* [DATA RECORDS]:
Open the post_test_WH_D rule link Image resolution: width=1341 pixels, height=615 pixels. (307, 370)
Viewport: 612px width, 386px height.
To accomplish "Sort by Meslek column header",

==

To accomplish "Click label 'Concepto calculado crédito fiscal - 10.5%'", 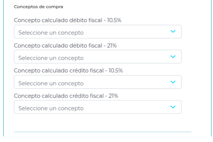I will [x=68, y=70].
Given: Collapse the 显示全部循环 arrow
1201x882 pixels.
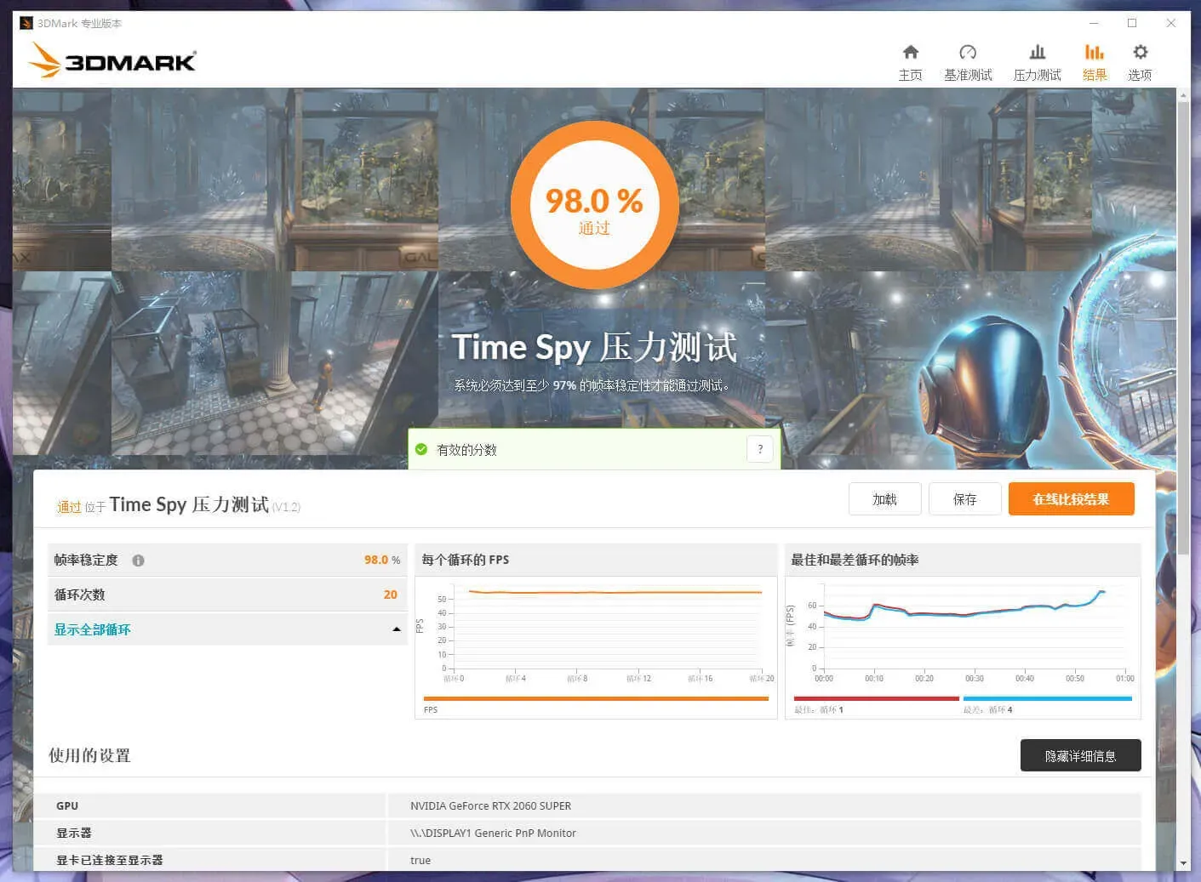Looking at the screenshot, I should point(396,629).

* [WHAT YOU HAVE TO DO]: Retype the records above, but only those lines that fall between the line containing "Open the post_test_WH_D" and the line containing "by Meslek column", with both of those lines included, exactly as written.

* [EXPECTED OUTPUT]:
Open the post_test_WH_D rule link Image resolution: width=1341 pixels, height=615 pixels. (307, 370)
Viewport: 612px width, 386px height.
To accomplish "Sort by Meslek column header",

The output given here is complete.